───── EXTRACTED TEXT
Alternatively, you can simply make dummy variables for the levels you want to include in the model, e.g. a variable 0/1 for Monday, one for Tuesday, one for Wednesday, etc. Sunday will be automatically removed from the model if it contains all 0's. But having a 1 in the Sunday column in the other data won't fail the prediction step. It will just assume that Sunday has an effect that's average the other days (which may or may not be true).
One of the assumptions of Linear/Logistic Regressions is to little or no multi-collinearity; so if the predictor variables are ideally independent of each other, then the model does not need to see all the possible variety of factor levels. A new factor level (D) is a new predictor, and can be set to NA without affecting the predicting ability of the remaining factors A,B,C. This is why the model should still be able to make predictions. But addition of the new level D throws off the expected schema. That's the whole issue. Setting NA fixes that.
The lme4 package will handle new levels if you set the flag allow.new.levels=TRUE when calling predict.
Example: if your day of week factor is in a variable dow and a categorical outcome b_fail, you could run
M0 <- lmer(b_fail ~ x + (1 | dow), data=df.your.data, family=binomial(link='logit'))
M0.preds <- predict(M0, df.new.data, allow.new.levels=TRUE)
This is an example with a random effects logistic regression. Of course, you can perform regular regression ... or most GLM models. If you want to head further down the Bayesian path, look at Gelman & Hill's excellent book and the Stan infrastructure.
──────────
**DIRECTIONS**.
In the text on predicting with new factor levels, how would you translate this sentence into Spanish: "The lme4 package will handle new levels if you set the flag allow.new.levels=TRUE when calling predict."
───── RECORDED DATA
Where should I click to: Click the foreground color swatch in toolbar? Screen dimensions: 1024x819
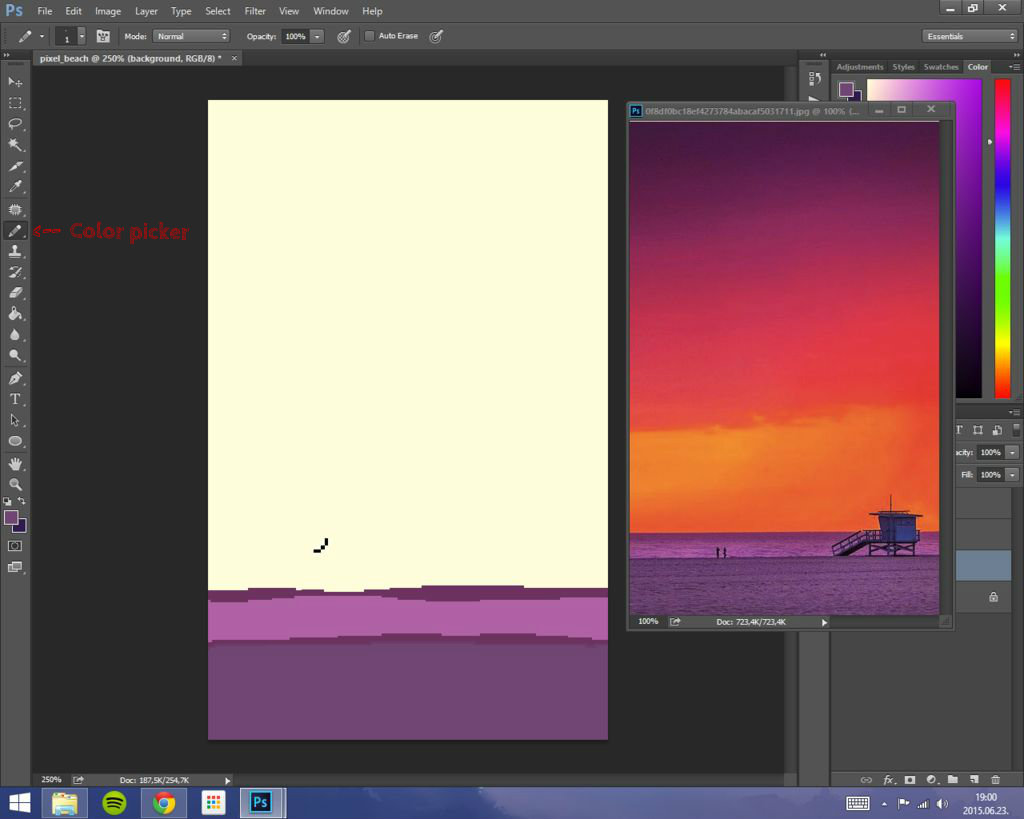point(10,517)
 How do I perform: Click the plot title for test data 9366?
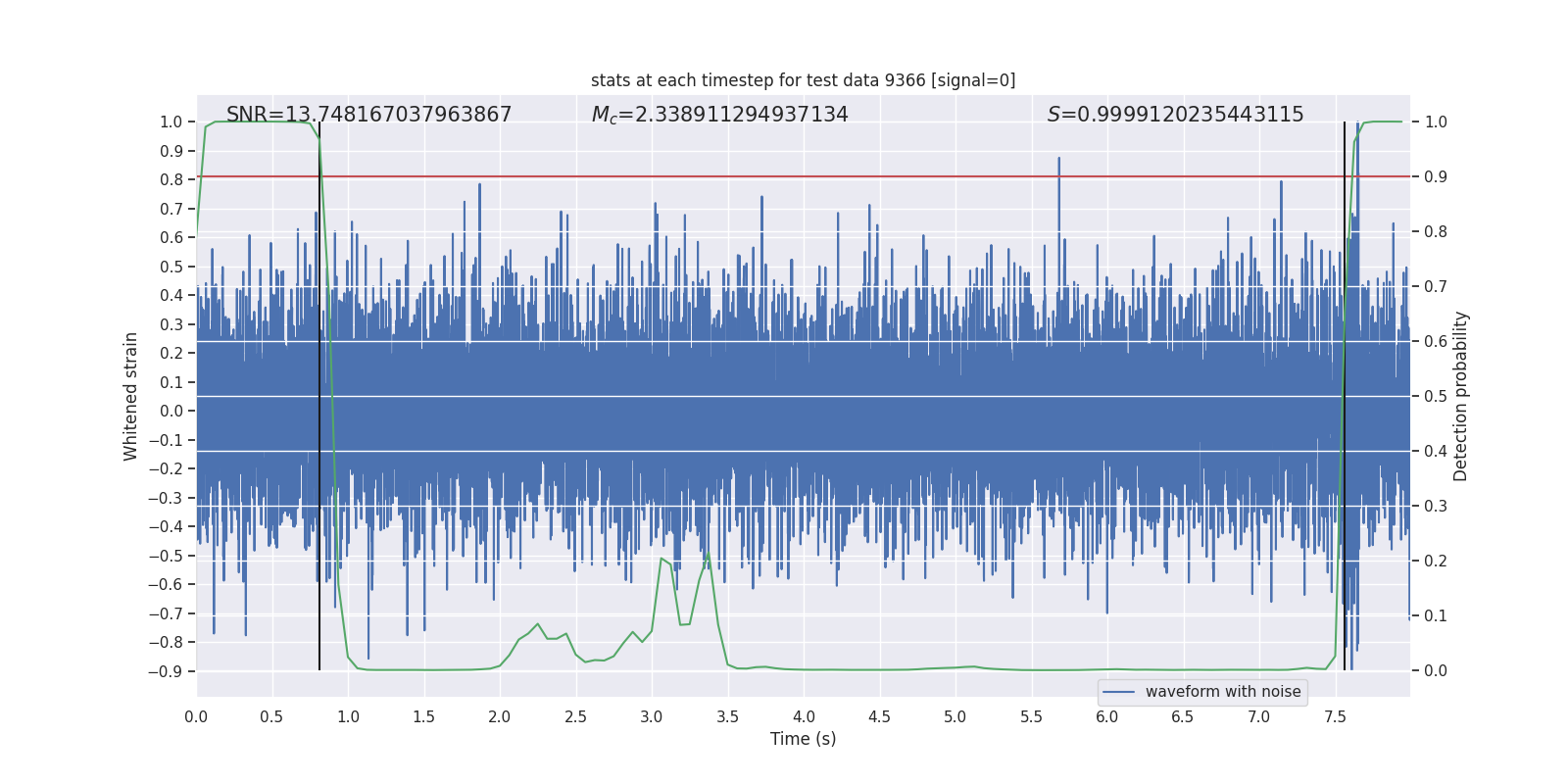click(803, 80)
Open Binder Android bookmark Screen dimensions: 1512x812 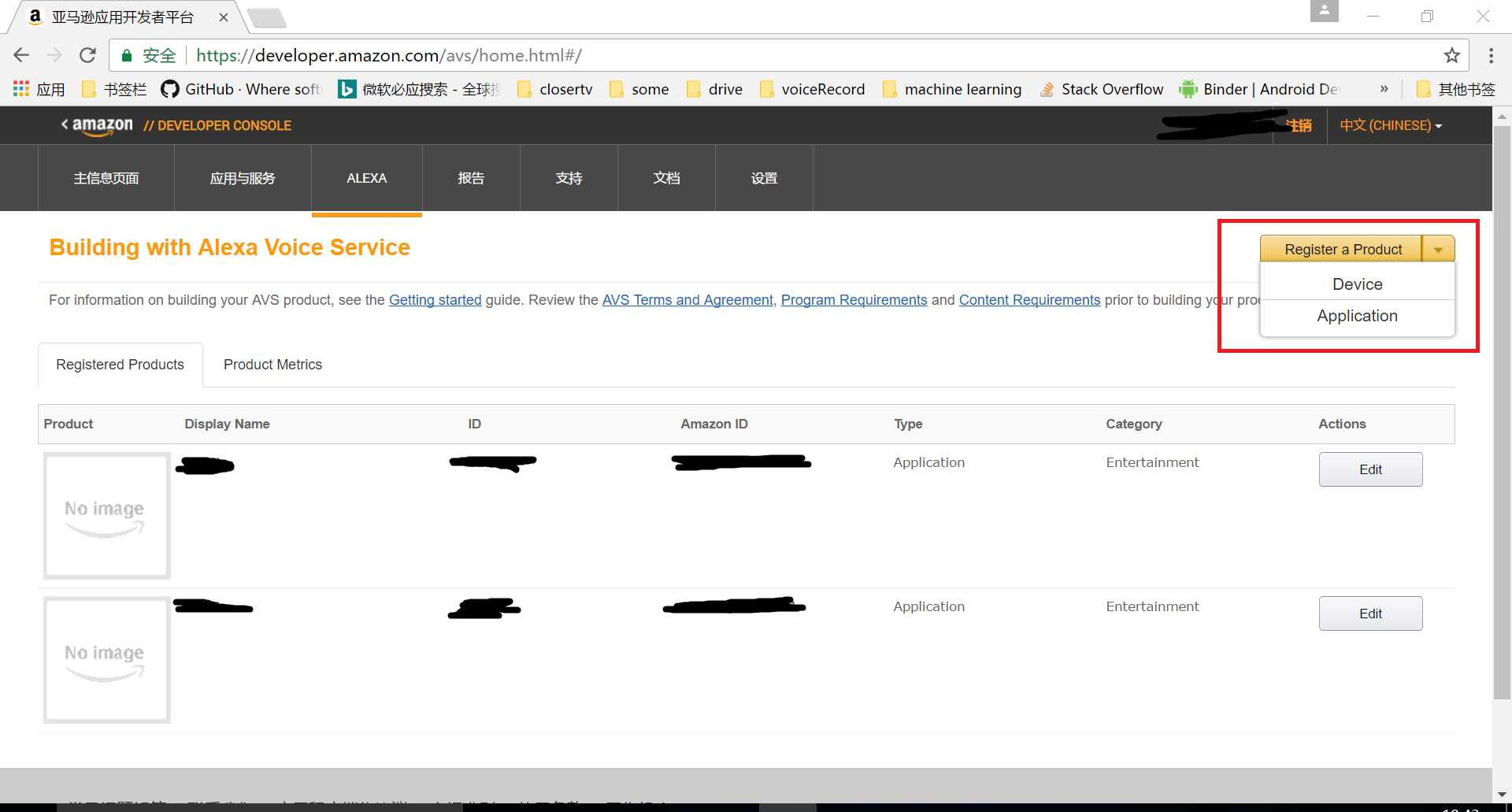1260,89
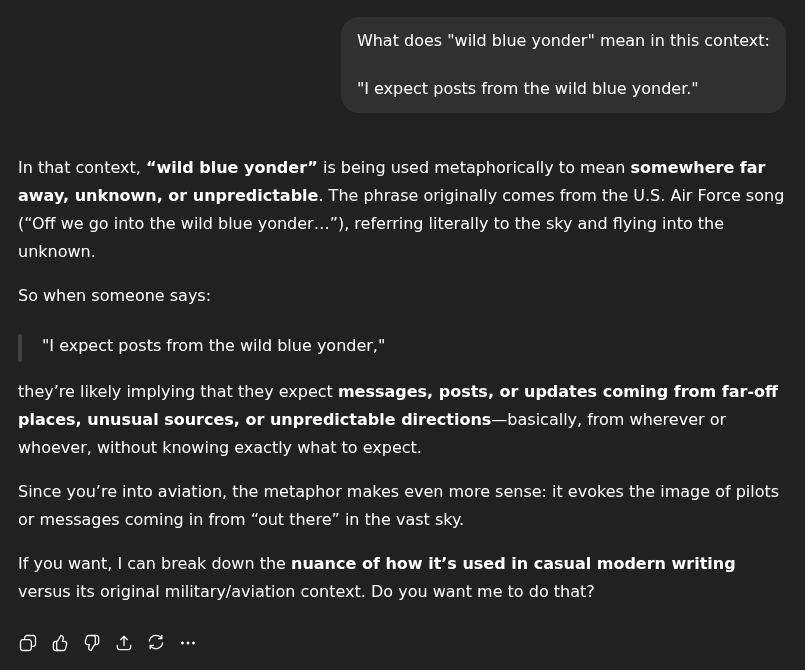Click the question "Do you want me to do that?"
Viewport: 805px width, 670px height.
click(x=482, y=592)
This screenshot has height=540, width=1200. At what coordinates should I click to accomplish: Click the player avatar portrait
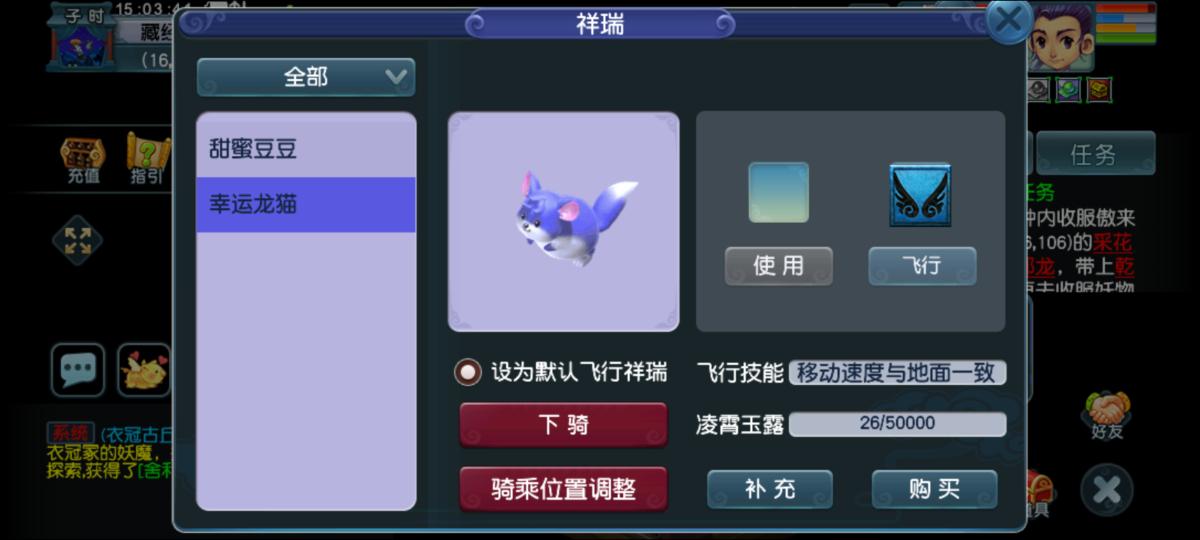pyautogui.click(x=1063, y=39)
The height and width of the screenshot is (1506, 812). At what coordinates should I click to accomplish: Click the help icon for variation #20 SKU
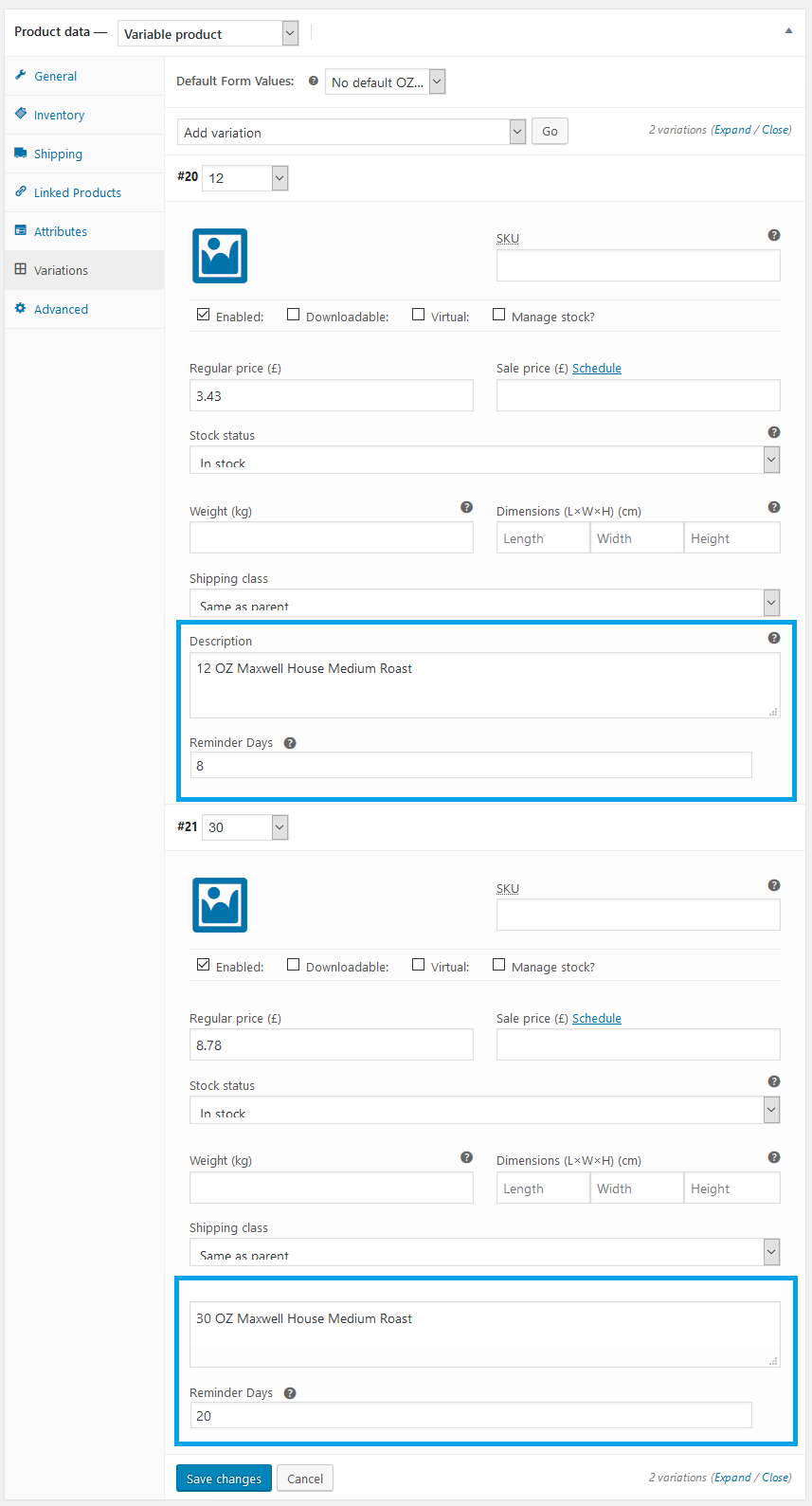coord(774,235)
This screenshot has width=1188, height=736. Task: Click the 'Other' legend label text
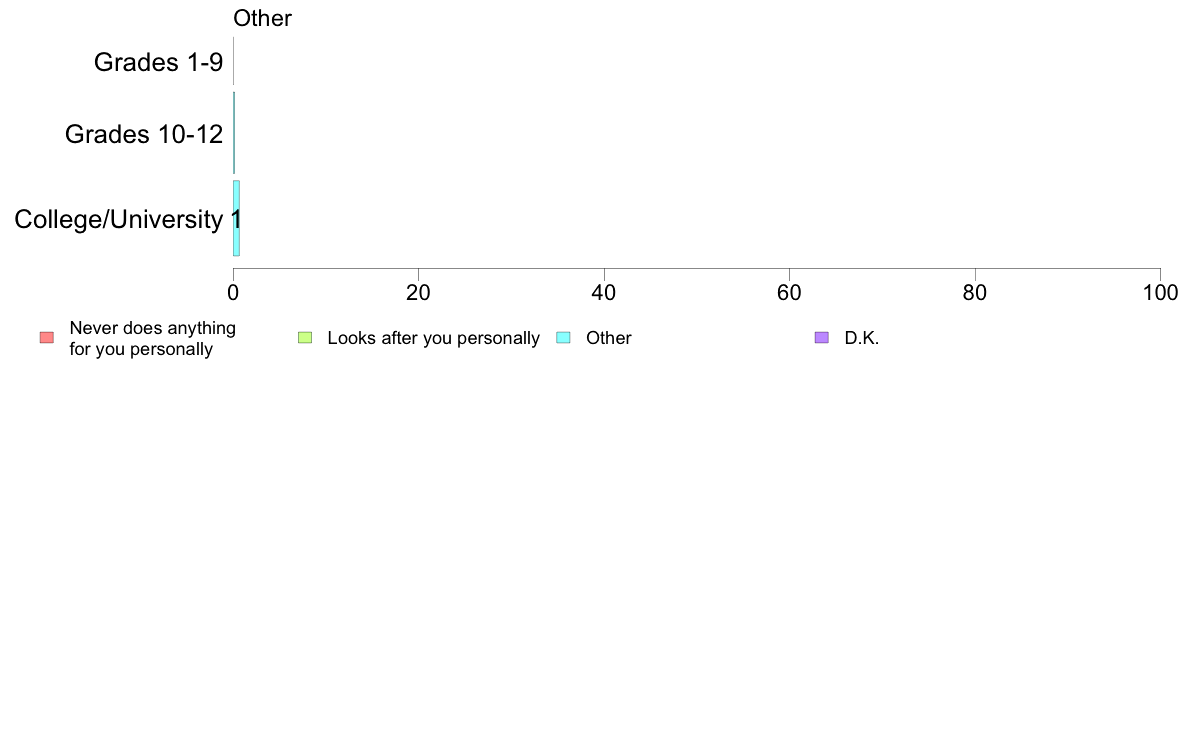click(608, 338)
──────────
**RESPONSE TO THIS TASK**.
El paquete lme4 manejará los niveles nuevos si estableces el indicador allow.new.levels=TRUE al llamar a predict.